Find every line in the items below that contains the string "dựng", and copy each of those lines.

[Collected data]
== == ==

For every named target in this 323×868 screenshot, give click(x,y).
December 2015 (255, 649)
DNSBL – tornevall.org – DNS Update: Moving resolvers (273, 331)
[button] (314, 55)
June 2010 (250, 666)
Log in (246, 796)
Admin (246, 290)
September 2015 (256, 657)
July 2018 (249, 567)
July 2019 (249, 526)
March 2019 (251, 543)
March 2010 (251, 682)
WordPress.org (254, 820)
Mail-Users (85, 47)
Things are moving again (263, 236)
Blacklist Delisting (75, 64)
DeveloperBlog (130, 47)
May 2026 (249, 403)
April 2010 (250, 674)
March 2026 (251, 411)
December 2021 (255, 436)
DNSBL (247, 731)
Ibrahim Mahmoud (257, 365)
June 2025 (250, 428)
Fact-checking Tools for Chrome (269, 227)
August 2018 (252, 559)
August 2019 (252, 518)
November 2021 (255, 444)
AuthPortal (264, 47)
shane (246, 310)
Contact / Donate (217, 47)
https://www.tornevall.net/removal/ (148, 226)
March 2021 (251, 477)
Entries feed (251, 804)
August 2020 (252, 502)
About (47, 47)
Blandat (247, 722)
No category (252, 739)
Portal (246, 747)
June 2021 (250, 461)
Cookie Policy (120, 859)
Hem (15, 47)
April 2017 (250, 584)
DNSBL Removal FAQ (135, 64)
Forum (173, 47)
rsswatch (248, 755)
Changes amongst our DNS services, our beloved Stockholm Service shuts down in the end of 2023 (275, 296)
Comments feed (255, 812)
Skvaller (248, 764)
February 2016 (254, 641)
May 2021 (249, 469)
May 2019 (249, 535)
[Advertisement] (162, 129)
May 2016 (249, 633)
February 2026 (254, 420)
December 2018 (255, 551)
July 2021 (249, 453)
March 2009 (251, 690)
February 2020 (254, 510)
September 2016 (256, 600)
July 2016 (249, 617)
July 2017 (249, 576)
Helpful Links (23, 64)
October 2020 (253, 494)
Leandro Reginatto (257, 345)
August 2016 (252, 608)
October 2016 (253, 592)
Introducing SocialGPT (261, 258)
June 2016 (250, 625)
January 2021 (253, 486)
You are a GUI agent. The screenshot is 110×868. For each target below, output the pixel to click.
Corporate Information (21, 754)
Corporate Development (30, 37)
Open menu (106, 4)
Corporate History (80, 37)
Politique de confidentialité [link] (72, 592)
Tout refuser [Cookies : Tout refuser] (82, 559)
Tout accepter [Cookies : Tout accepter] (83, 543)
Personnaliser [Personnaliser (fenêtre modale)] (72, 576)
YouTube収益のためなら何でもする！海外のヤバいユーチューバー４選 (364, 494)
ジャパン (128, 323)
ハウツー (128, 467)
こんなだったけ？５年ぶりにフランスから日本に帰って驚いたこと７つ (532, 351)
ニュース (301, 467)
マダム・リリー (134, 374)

== == ==

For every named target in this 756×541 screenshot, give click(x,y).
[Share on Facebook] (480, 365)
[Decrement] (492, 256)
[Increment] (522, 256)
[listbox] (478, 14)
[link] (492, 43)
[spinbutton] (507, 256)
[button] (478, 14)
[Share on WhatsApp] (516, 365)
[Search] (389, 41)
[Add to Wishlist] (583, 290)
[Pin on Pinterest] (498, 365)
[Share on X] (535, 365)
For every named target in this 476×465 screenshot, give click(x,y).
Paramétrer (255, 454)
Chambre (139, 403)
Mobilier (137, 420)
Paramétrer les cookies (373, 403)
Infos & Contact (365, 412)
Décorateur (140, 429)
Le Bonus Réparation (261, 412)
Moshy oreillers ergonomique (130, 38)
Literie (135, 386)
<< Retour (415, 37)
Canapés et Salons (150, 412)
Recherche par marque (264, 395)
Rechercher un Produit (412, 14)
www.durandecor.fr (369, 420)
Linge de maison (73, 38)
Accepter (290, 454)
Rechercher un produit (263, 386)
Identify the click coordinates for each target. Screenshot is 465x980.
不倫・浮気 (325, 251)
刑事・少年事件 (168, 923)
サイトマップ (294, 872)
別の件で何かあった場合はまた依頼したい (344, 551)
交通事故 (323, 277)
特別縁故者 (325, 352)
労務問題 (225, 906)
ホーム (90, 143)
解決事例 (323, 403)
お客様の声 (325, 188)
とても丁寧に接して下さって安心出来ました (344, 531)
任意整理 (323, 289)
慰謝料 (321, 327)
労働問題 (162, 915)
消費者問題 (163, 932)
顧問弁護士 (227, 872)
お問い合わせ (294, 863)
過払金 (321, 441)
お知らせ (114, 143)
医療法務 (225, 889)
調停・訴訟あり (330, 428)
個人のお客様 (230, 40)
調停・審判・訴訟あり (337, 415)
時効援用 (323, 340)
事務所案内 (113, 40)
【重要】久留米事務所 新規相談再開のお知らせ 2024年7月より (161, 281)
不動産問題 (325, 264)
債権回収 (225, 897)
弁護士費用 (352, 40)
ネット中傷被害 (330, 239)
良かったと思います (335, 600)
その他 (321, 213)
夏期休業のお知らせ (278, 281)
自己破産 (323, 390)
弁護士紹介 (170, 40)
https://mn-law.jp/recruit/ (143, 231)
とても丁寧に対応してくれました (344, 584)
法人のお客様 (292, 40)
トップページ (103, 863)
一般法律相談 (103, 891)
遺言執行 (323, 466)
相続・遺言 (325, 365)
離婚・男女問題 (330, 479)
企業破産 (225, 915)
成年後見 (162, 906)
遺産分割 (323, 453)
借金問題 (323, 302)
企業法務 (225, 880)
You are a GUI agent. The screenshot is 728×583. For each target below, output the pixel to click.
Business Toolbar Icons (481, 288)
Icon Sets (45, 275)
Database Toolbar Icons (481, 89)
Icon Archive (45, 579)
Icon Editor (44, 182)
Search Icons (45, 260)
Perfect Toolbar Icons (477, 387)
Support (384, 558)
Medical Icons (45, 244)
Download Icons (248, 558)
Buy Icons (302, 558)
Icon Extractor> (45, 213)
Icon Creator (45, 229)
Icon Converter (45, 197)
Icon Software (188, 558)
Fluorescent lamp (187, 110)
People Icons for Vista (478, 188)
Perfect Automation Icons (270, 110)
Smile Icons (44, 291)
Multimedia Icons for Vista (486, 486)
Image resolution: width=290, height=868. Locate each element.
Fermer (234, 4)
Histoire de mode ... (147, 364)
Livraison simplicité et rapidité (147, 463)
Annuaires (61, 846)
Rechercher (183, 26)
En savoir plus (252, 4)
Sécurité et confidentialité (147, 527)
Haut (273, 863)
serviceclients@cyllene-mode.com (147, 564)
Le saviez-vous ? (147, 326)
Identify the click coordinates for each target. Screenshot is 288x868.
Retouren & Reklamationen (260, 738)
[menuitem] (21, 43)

== == ==

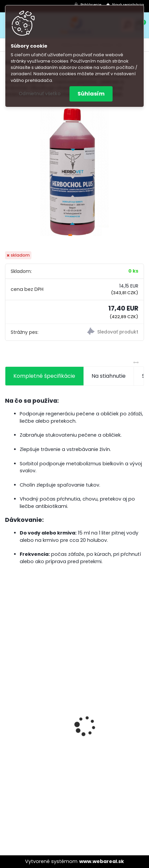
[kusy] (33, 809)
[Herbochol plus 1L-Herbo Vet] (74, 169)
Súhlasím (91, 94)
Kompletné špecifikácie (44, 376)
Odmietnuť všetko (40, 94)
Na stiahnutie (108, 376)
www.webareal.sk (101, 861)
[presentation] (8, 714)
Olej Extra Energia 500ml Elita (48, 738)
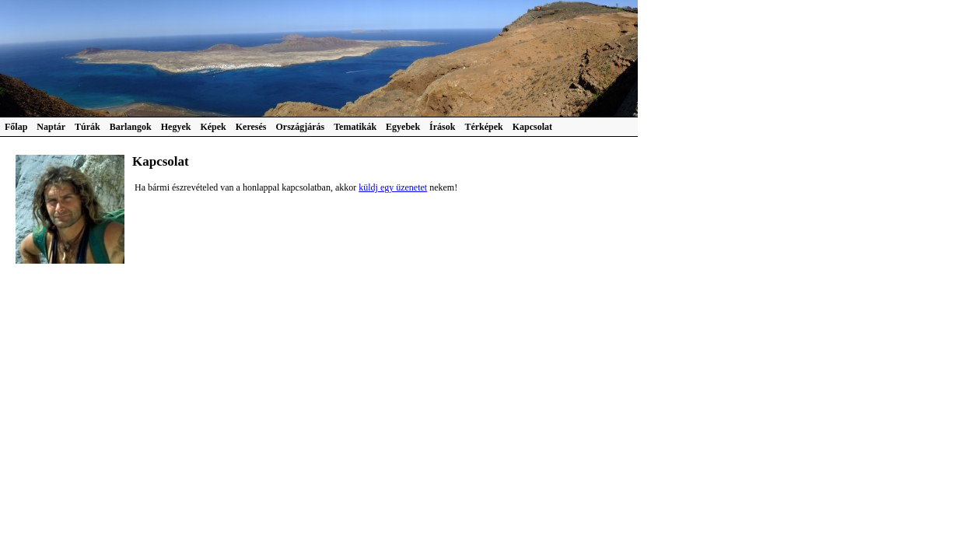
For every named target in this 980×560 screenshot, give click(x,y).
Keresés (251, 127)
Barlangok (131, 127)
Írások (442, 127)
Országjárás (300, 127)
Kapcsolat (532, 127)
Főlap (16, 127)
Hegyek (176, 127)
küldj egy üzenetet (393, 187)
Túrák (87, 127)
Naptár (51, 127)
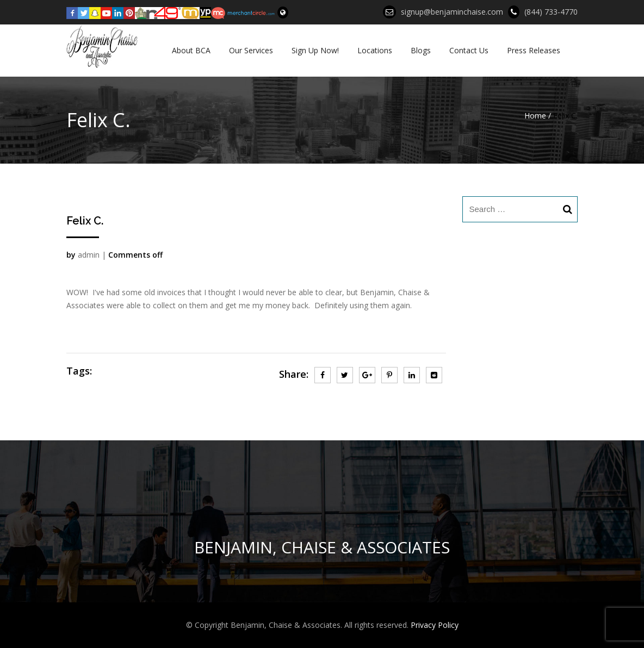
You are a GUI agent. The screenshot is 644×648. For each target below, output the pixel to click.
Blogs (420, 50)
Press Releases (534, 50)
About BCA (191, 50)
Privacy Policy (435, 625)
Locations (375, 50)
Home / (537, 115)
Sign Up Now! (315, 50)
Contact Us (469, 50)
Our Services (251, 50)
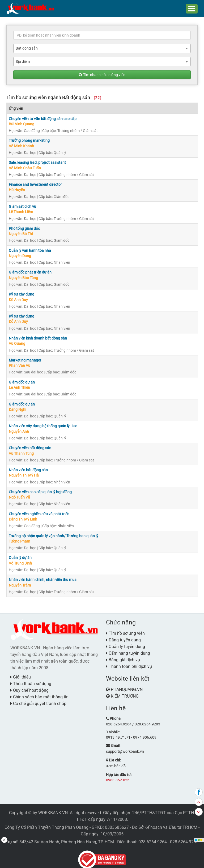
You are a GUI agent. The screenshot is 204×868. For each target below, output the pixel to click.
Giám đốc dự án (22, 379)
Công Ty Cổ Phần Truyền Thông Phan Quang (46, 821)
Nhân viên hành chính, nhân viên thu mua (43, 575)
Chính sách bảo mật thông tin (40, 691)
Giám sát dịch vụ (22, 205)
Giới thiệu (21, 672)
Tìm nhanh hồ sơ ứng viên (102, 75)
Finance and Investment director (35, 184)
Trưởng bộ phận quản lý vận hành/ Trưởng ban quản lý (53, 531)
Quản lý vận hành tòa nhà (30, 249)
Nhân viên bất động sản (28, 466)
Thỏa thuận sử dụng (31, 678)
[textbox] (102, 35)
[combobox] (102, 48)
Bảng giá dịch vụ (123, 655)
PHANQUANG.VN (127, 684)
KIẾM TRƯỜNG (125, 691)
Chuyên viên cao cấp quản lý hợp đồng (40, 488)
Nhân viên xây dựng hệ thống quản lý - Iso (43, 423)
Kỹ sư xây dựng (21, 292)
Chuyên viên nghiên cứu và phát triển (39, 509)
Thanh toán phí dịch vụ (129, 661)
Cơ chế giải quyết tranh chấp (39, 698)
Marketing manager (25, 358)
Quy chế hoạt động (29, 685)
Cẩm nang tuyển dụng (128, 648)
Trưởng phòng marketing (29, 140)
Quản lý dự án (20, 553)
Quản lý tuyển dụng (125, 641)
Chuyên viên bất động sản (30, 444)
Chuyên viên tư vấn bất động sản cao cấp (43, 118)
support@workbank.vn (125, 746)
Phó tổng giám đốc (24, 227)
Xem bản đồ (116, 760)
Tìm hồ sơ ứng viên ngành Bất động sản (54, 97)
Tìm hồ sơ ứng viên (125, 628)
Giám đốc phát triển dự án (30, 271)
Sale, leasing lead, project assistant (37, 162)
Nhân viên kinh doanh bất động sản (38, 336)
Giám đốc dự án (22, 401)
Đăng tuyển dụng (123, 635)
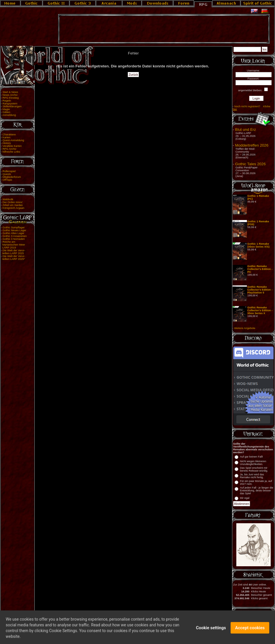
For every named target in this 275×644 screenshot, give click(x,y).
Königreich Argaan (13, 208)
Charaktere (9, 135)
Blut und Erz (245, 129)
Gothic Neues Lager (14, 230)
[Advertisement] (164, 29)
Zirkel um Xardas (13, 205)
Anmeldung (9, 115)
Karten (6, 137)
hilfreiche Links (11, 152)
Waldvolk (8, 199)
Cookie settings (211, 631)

== == ==

Response for this exercise
Nhân viên xây dựng hệ thống quản lý - Iso (43, 423)
Kỹ sư xây dựng (21, 292)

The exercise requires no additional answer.